Copy out every one of the following items verbatim, line by line and in their original order.

---------- RECORDS TO PROCESS

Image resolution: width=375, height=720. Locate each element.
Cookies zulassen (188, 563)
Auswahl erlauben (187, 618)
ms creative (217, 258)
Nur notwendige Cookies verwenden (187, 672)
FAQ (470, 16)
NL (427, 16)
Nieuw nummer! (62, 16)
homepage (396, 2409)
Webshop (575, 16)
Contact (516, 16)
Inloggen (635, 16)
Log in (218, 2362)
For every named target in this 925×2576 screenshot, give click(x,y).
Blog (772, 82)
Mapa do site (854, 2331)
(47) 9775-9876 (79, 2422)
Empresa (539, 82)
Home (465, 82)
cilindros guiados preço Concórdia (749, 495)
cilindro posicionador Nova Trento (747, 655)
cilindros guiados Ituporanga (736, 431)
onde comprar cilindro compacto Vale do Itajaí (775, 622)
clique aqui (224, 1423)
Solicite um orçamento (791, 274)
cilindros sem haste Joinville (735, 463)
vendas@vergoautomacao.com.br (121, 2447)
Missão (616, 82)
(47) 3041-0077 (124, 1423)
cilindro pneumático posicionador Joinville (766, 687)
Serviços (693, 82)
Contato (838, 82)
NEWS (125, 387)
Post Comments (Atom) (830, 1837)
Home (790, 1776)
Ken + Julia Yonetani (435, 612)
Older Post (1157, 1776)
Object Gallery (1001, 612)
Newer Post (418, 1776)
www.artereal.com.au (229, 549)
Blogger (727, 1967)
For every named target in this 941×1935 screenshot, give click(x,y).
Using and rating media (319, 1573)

--------------------

WRITTEN RESPONSE →
Image resolution: width=375, height=720. Locate each element.
Cookies zulassen (188, 563)
Auswahl erlauben (187, 618)
ms creative (217, 258)
Nur notwendige Cookies verwenden (187, 672)
FAQ (470, 16)
NL (427, 16)
Nieuw nummer! (62, 16)
homepage (396, 2409)
Webshop (575, 16)
Contact (516, 16)
Inloggen (635, 16)
Log in (218, 2362)
For every named target in this 925×2576 screenshot, give click(x,y).
Blog (772, 82)
Mapa do site (854, 2331)
(47) 9775-9876 (79, 2422)
Empresa (539, 82)
Home (465, 82)
cilindros guiados preço Concórdia (749, 495)
cilindro posicionador Nova Trento (747, 655)
cilindros guiados Ituporanga (736, 431)
onde comprar cilindro compacto Vale do Itajaí (775, 622)
clique aqui (224, 1423)
Solicite um orçamento (791, 274)
cilindros sem haste Joinville (735, 463)
vendas@vergoautomacao.com.br (121, 2447)
Missão (616, 82)
(47) 3041-0077 (124, 1423)
cilindro pneumático posicionador Joinville (766, 687)
Serviços (693, 82)
Contato (838, 82)
NEWS (125, 387)
Post Comments (Atom) (830, 1837)
Home (790, 1776)
Ken + Julia Yonetani (435, 612)
Older Post (1157, 1776)
Object Gallery (1001, 612)
Newer Post (418, 1776)
www.artereal.com.au (229, 549)
Blogger (727, 1967)
For every named target in this 941×1935 screenshot, give click(x,y).
Using and rating media (319, 1573)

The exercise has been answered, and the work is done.